October has brought some eye-opening statistics to Toronto’s real estate landscape. With sales declining by 5.8 percent compared to the same month last year, it’s clear that the region has experienced one of its lowest October home sales figures in history. This decrease in sales is a clear indicator that the Toronto real estate market is currently in a state of recession.
In addition to the slump in sales, we’ve observed a significant increase in available inventory. Monthly new listings have surged by 38 percent compared to October of the previous year, which aligns with the long-term average.
Active listings have surpassed the long-term average by a significant margin, with a whopping 50.1 percent increase in October compared to the same month in 2022. This surge in listings suggests that the market is not absorbing the available supply, leading sellers to leave their listings on the market.

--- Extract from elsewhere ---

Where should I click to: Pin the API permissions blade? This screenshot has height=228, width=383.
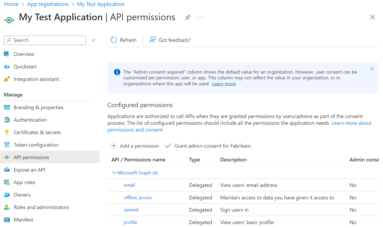(x=188, y=17)
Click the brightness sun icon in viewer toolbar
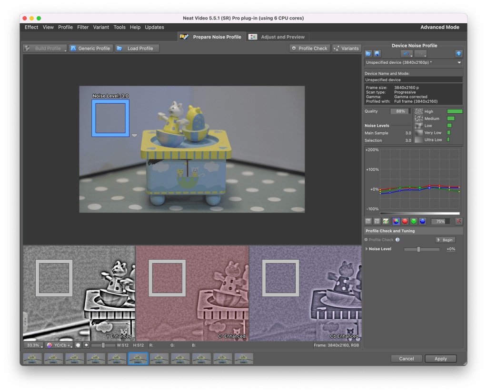The width and height of the screenshot is (487, 392). 86,345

If this trend continues, the market could shift further in favor of buyers during the winter months.
The combination of increased supply and reduced demand has firmly placed the Toronto real estate market in the realm of a buyer’s market, as indicated by both the months of inventory and the sales-to-new-listings ratio.

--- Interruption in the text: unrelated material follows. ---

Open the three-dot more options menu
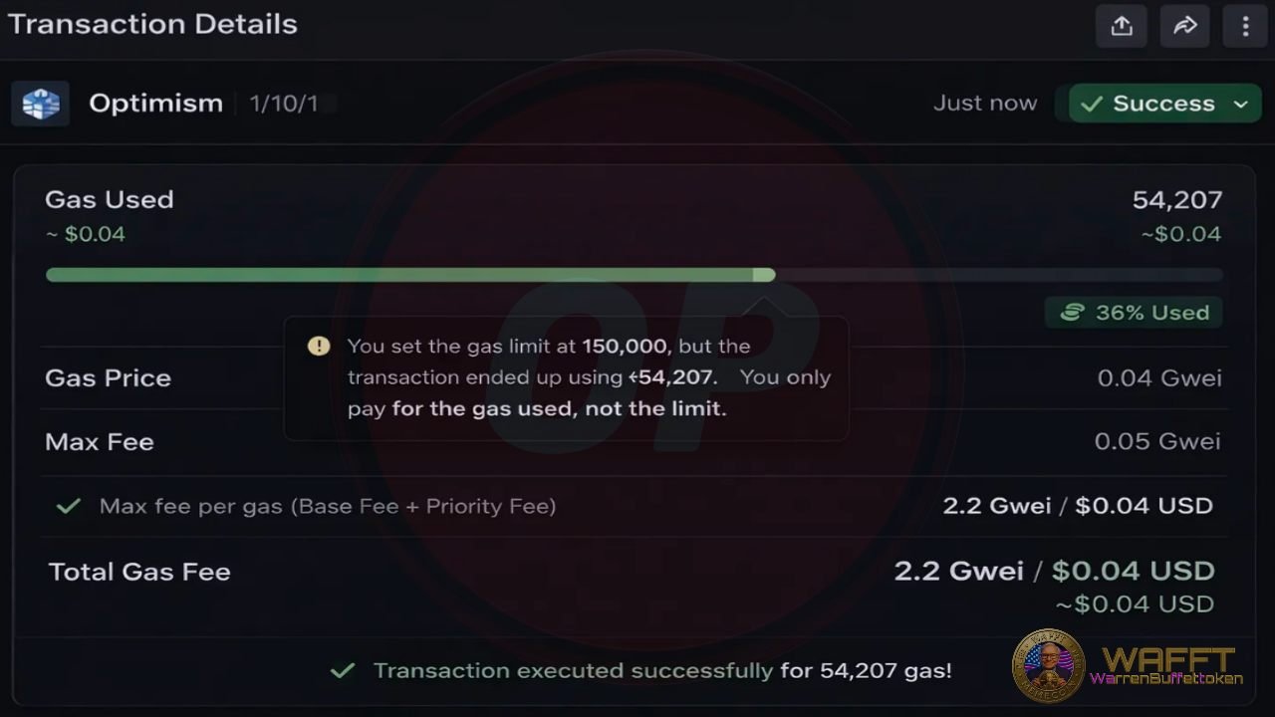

Although there has been a significant shift in market dynamics, house prices have remained relatively stable and have stayed above the long-term trendline. This suggests that, for now, buyers have not entirely dictated the price discovery process in Toronto’s real estate market as it transitions into the slower winter season.
Only time will reveal whether the market will return to the long-term trendline, but it’s not unreasonable to expect the market to trade sideways for the foreseeable future, gradually aligning with the trendline over the course of several years. After all, the last major housing cycle in Canadian real estate during the 1990s also saw a period of sideways movement lasting 2-3 years once the market had hit its “bottom.”